We model the GRNs (both the inferred core network as well as the null model networks) using the Boolean network modeling strategy [5], which was found to be able to mimic, to some extent, results from deletion and overexpression measurements in GRNs [14]. This is a very simplistic modeling strategy of GRNs. The dynamics of real GRNs are stochastic, the protein and RNA levels are not binary quantities, and the genes in a real GRN do not change their expression levels synchronously. Nevertheless, when compared with the stochastic modeling strategy [4], generally considered the most accurate one, the Boolean modeling strategy proved itself more realistic regarding propagation of changes in expression levels than common O.D.E. models, among others [15]. Unfortunately, it is computationally unfeasible at the moment to use the stochastic modeling strategy or the delayed stochastic modeling strategy [16] for gene networks of large size and complexity, thus, we opted for the Boolean approach.
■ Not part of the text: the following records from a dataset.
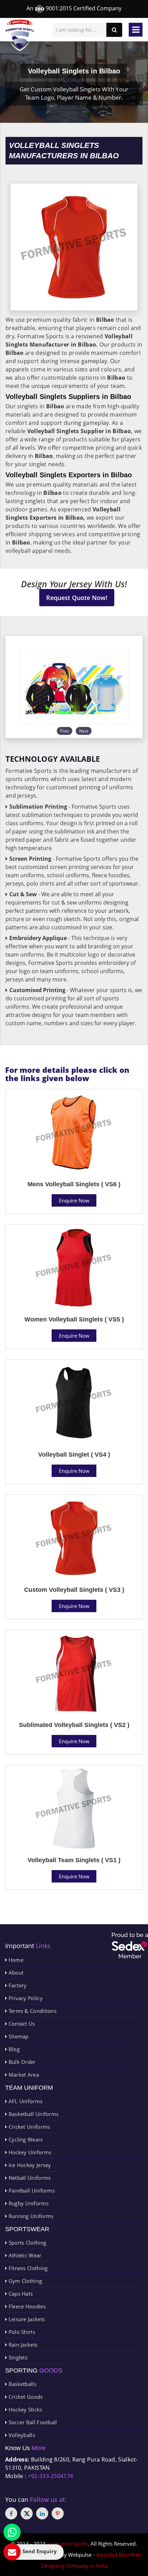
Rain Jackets (22, 2344)
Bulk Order (21, 2061)
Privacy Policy (25, 1998)
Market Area (23, 2074)
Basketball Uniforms (33, 2113)
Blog (13, 2049)
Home (15, 1959)
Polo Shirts (21, 2331)
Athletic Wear (24, 2255)
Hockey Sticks (24, 2409)
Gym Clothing (24, 2280)
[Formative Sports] (19, 35)
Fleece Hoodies (26, 2306)
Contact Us (21, 2023)
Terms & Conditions (31, 2010)
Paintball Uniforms (31, 2190)
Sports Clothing (26, 2242)
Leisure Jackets (26, 2319)
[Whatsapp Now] (12, 2532)
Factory (17, 1985)
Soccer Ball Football (32, 2422)
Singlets (17, 2357)
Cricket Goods (25, 2396)
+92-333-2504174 (50, 2476)
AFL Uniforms (24, 2101)
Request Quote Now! (76, 597)
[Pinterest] (58, 2513)
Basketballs (21, 2383)
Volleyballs (21, 2435)
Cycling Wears (25, 2139)
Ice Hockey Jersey (29, 2164)
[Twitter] (27, 2513)
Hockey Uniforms (29, 2152)
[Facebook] (11, 2513)
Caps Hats (20, 2293)
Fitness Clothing (27, 2268)
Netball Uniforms (29, 2177)
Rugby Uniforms (28, 2203)
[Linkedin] (42, 2513)
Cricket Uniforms (28, 2126)
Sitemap (17, 2036)
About (15, 1972)
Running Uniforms (30, 2216)
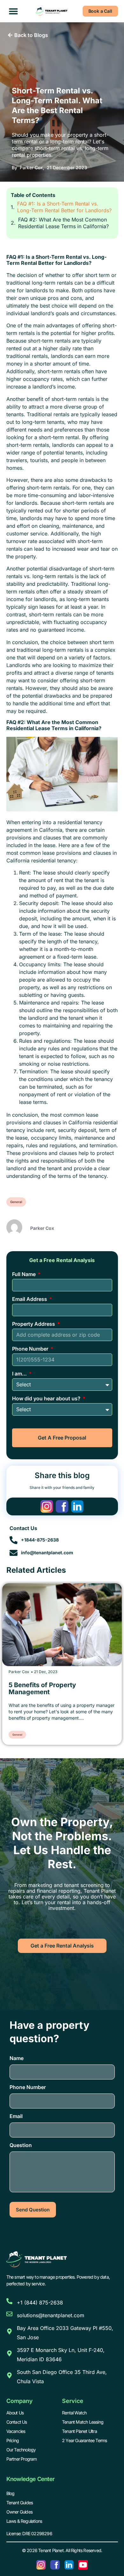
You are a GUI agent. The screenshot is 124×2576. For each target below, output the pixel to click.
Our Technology (21, 2449)
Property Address (34, 1324)
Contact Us (16, 2422)
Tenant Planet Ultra (79, 2431)
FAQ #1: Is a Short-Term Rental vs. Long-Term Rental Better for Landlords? (64, 207)
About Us (15, 2412)
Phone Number (31, 1349)
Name (17, 2058)
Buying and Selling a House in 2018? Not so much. (54, 1688)
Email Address (30, 1299)
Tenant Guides (19, 2502)
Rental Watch (74, 2412)
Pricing (12, 2440)
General (16, 1202)
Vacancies (15, 2431)
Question (21, 2145)
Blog (10, 2493)
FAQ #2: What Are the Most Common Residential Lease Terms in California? (63, 222)
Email (16, 2116)
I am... (20, 1373)
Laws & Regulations (24, 2521)
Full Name (24, 1274)
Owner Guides (19, 2511)
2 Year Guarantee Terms (84, 2440)
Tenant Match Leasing (82, 2422)
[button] (13, 11)
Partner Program (21, 2459)
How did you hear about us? (47, 1398)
Since there is little agreement on how to introduce noise in the Boolean approach (such as using random bit flips or asynchronous update schemes), we use the synchronous, noiseless model.

Microarray Measurements

We infer the topology and logic of the network between 328 genes of S. cerevisiae from microarrays from 292 conditional essential mutants (data set 1, from [17]), 40 strains overexpressing a unique transcription factor gene (data set 2, from [18]), and 84 new perturbation experiments (data set 3). Data set 3 is provided in Additional file 1. Microarray measurements were performed as described in [18, 19]. In all cases, the expression levels are compared to wild type.

Inference of the topology of the core gene network of S. cerevisiae

From the Yeastract http://www.yeastract.com list of binding interactions in the S. cerevisiae GRN, we estimate the mean connectivity (K) among the 328 genes to be 5.6. Note that these interactions are not all necessarily functional. This mean K is only used to determine a reasonable threshold on the minimum effect a gene must have on another gene's expression level when it is deleted or overexpressed. The threshold that best fits this requirement is a 3.32-fold change in expression.

Next, we extract a subnetwork of the inferred network, including only genes that can have both inputs and outputs, as only these can receive and propagate information to and from other genes. From here onwards, we study the structure and dynamics of this inferred "core network" (input matrix in Additional file 2).

Inference of the Boolean Transfer Function of each gene

Since the measurements only provide information of the output state for some of the possible inputs states, and each gene usually has multiple inputs, we set up rules in order to infer complete transfer functions to be able to simulate the inferred network's dynamics. These rules are implemented in an algorithm that goes as follows:

1.
Determine the degree of change in the expression of a gene, given the deletion or overexpression of another gene. If the degree of change is 3.32-fold this gene is assumed to be a direct input of the other gene (see previous section).

Let gene G have n input genes: i₁, ..., i_n. Let the expression level of gene G when when input i_j is overexpressed or deleted be denoted as E(G, j, x), where x denotes overexpression or deletion, while its wild type expression is denoted as E_WT (G). We define the "weight" of gene i_j on gene G as:
$W (G, j, x) = sign (\ln (\frac{E (G, j, x)}{E_{W T} (G)})) \cdot \max (\frac{E (G, j, x)}{E_{W T} (G)}, \frac{E_{W T} (G)}{E (G, j, x)})$

In this expression, sign is the sign function, and max is the "max" function that returns the maximum number of a list of values. When no data exists for a particular j and x, W (G, j, x) is defined to be 0.

2.
For a given state of the input genes x= x₁, ..., x_n, we calculate the expected expression level of the output gene by the sum of the weights from the overexpression and deletion experiments corresponding to the input states:
$V (G, x) = \sum_{j = 1}^{n} W (G, j, x_{j})$
3.
If V (G, x is positive, then the corresponding entry in the truth table is set to 1, while if it is negative it is set to 0. If the sum is 0, the corresponding entry is randomly chosen.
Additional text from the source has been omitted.